Bad Day At Black Rock (1955) - John Sturges' political Western, about a war crime committed on America's own front porch, is a thrilling indictment of national prejudice, with the folks of a small desert town hiding the murder of a Japanese local. It bristles with angry energy, moves like a bullet and features a dry, knowing performance from the inimitable Spencer Tracy.

The Brady Bunch Movie (1995) - The squarest family of '70s sitcom are zapped into the super-happening '90s in this smart social satire, and what plays out is something like an early companion to that classic double-bill of 1998,The Truman Show and Pleasantville - each film a funny and touching dialogue with the nature of breaking the fourth wall.

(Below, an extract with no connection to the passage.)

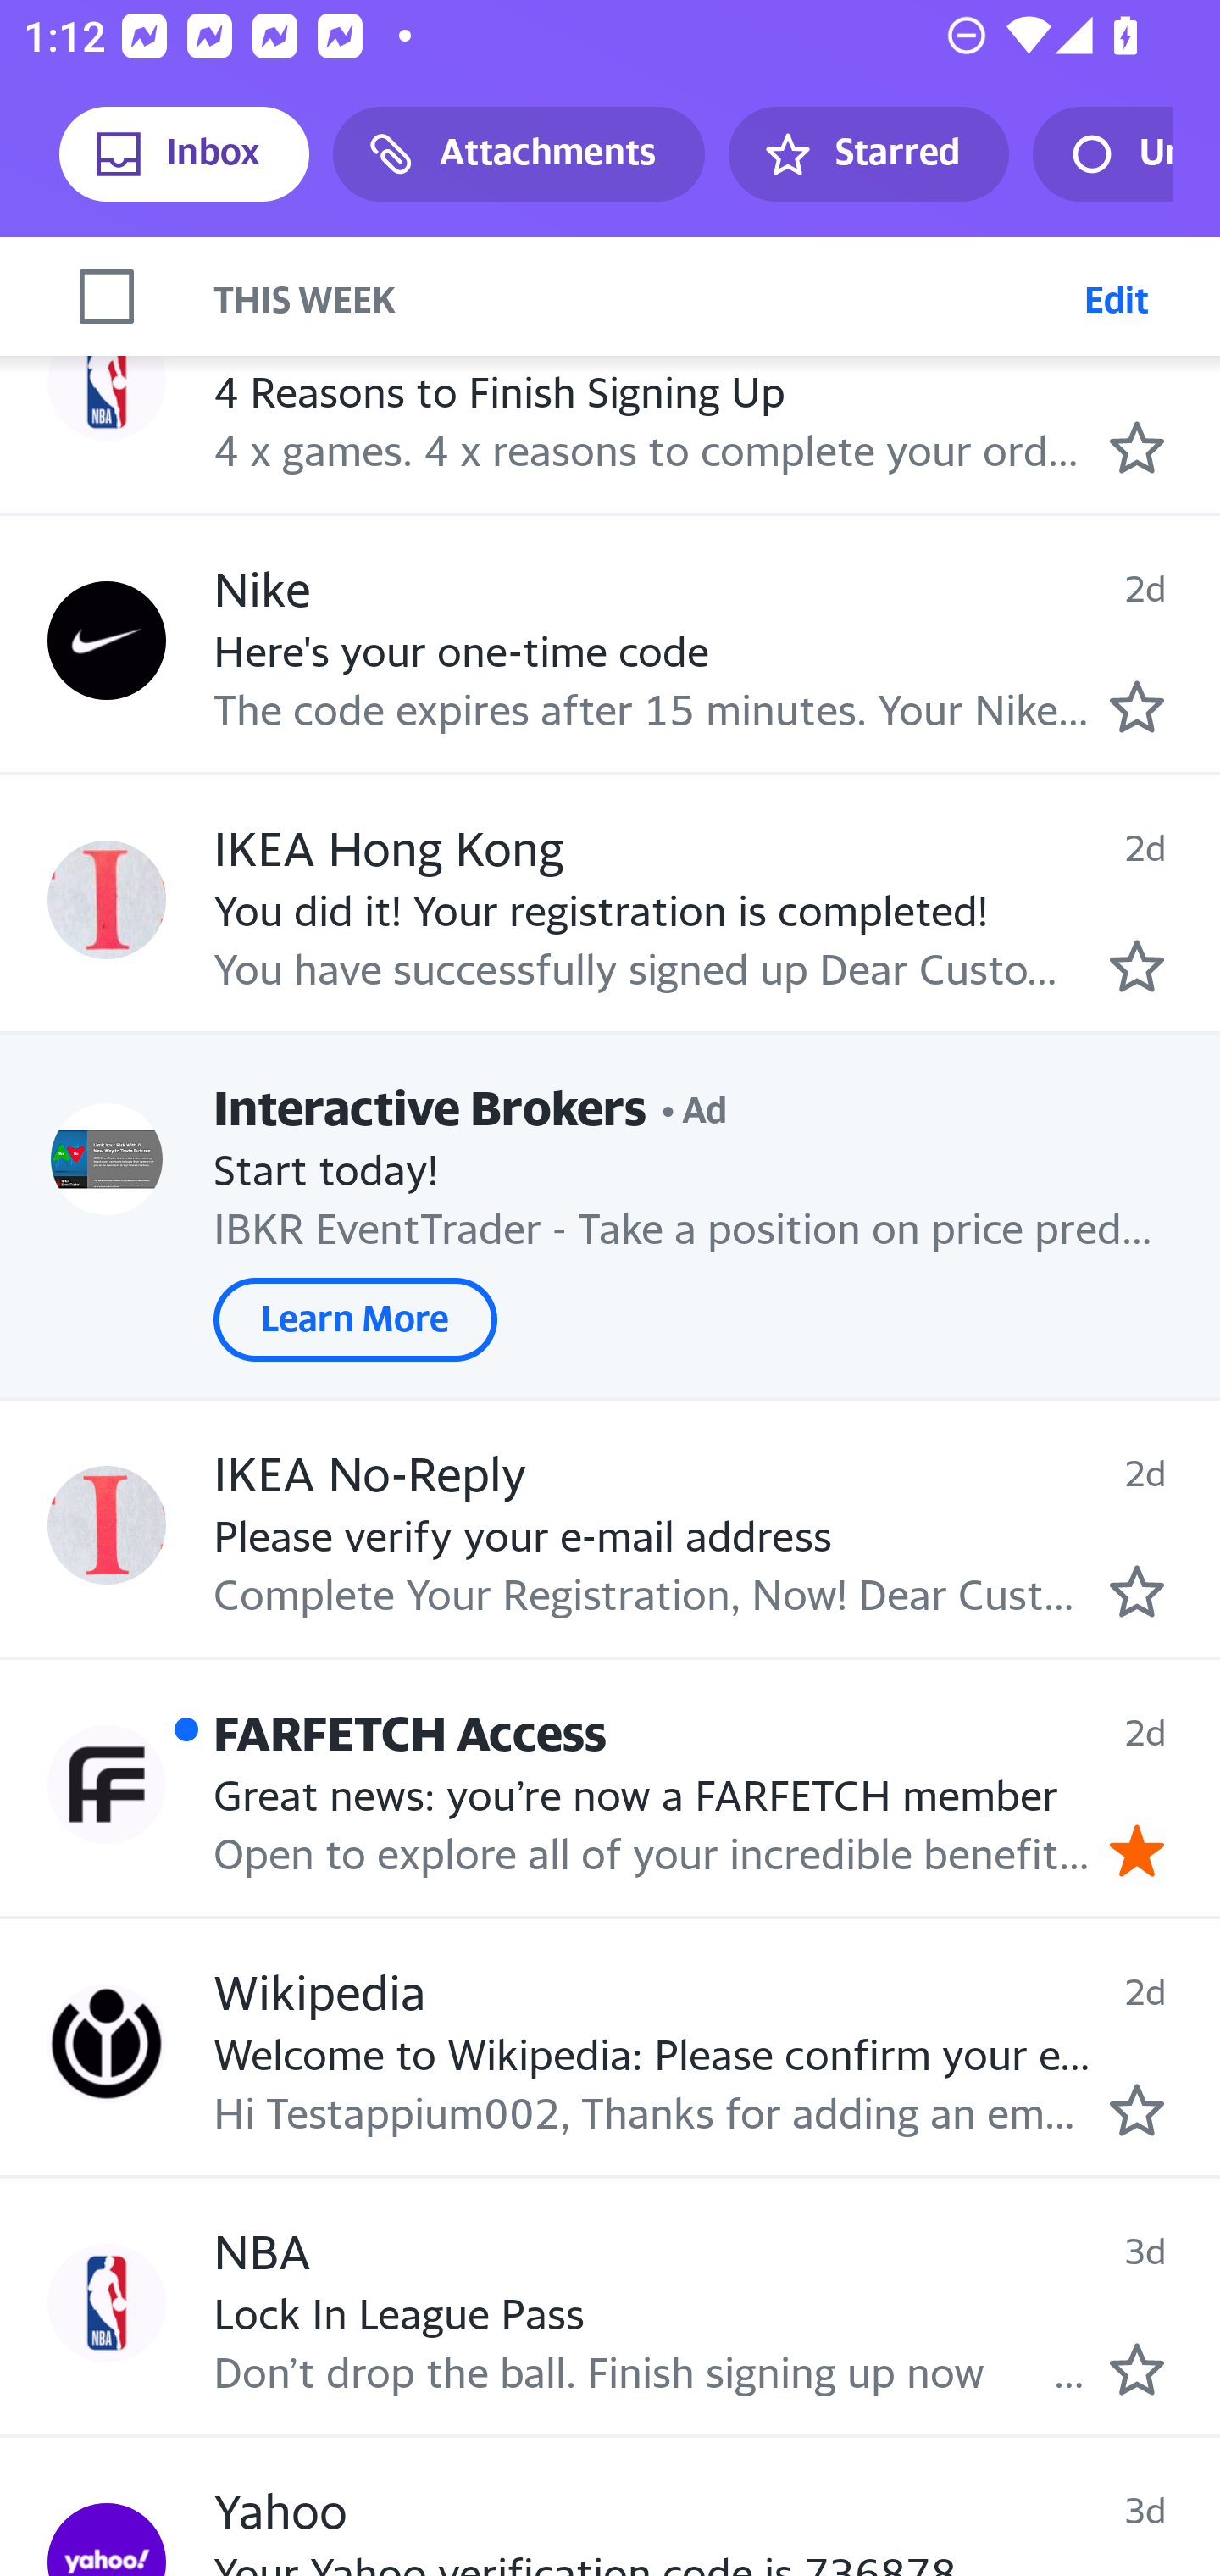  What do you see at coordinates (107, 1785) in the screenshot?
I see `Profile
FARFETCH Access` at bounding box center [107, 1785].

City Of Women (1980)-lite, according to some, but for me this is Fellini's best, most expansive and devilish work, whose fantastical sense and sexual politics swirl together into a ravishing, combustible potion. It places the director's themes in microcosm, and bounds along like the first day of spring; wide-eyed, horny and tremendously silly.

Park Row (1952) - Fuller's urgent, gutsy drama, funded from the remains of his own pocket, is a battle cry for integrity and honesty in journalism (his previous profession). It's a film composed of bold gestures and swelling emotions, and is brilliantly shot, scored and acted. Unsurprisingly, it went straight into my top 50.

Blue Collar (1978) - Like Sturges' masterpiece, Paul Schrader's debut bristles with agitated energy, portraying the political frictions of a downtown auto factory and the dilemma of its workers, who seek to bite the hand that feeds (and, of course, takes). It's an incredibly evocative film, where night feels like night and day is tangibly hot and sweaty.

1 comment:

Peter said...

The Woman From The Sea sounds awesome! getting sort of a Night Tide vibe from your description. How can I see this movie?